Leftists say it is class that rules. What rules is polite society. What I mean by that hackneyed phrase is something like an informal concatenation: rules, gestures, manners, biology and other factors. That is what "polite society" is. Maybe this is not too difficult to understand.

The fact is that the truth is held by neither one class or the other. The job of the society itself -ultimately we have to talk about the upper class part here -is to uphold truth and virtue. Now, while a classless society is a worthy ideal what we have are the members of polite society, and, in all practicality what we need thim to do is not drop the ball on our behalf --- throwing the rest of us to the dogs.

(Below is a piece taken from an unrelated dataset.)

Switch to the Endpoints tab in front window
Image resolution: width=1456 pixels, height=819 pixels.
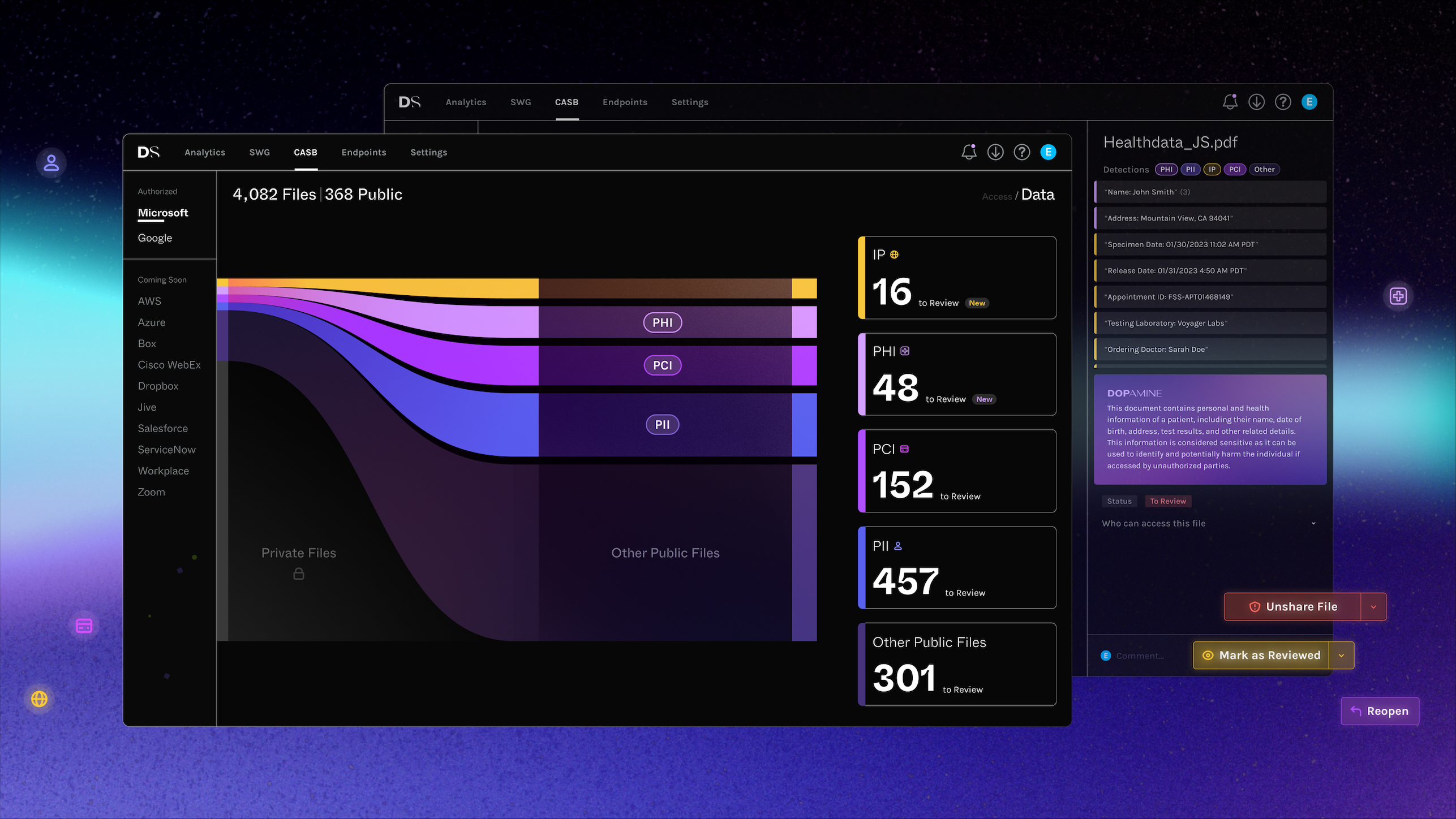[364, 152]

All over the world, there are many intelligent persons in various and sundry places. The fact is: the ones ruling things are the ones of this polite society. They are the ones in control.

Not the sturdy peasantry.

There have been many debates, have there not? -- about what is the correct form of human society or human social organization? There are also theories that these things just work themselves out, independently, with no interference needed, of an intentional kind. Milton Friedman's ideas indicate that he wanted to have a minimal security structure -- some kind of public security structure -- and otherwise everything is to be "private" or based on what he and his wife in their tome "Free To Choose" describe as business -or "private" -profit.

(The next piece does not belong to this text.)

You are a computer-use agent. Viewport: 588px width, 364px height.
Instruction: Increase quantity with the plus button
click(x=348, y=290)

What is not clear here, upon analysis, is just how big this limited government should be nor what limits its size. Enough about him. Anarchists -I find it odd that it works this way -are also holders of the idea, this idea that everything can just take care of itself. But otherwise we think that there has to be some actual government or other institutional structure that structures, stabilizes.

II

For example, right now (just barely into 2009) we are having a meltdown in what Soros calls one of two parts of the economy: the financial structure or financial sector --- as paired with the actual, physical economy. Most of us, other than the anarchists or Friedmanites, think that there has to be some strucural intervention.
But beyond that no one has very much to say. Obama claims he will better distinguish aid for the financial side of the economy from aid for the physical side of the economy, but, these are just claims coming from a person who, so far, has shown his ability to win elections. He has not made any decisive move yet to make his mark. He is, in fact, the latest member of the elite: the polite society. Just the other day he posed very politely, very nicely, with the other four living presidents and the current one, who claimed, at the photo op for a lunch that they say these guys had, that he too was an ex-president --- jumping the gun a bit.
That happens in 10 days, actually, Beaver.




endnotes:
the phrase "kinds of modernity" corresponds to the work of an English fellow named Gray, at the LSE --- John Gray. I am not particularly fond of this man, but he does use the concept as did I.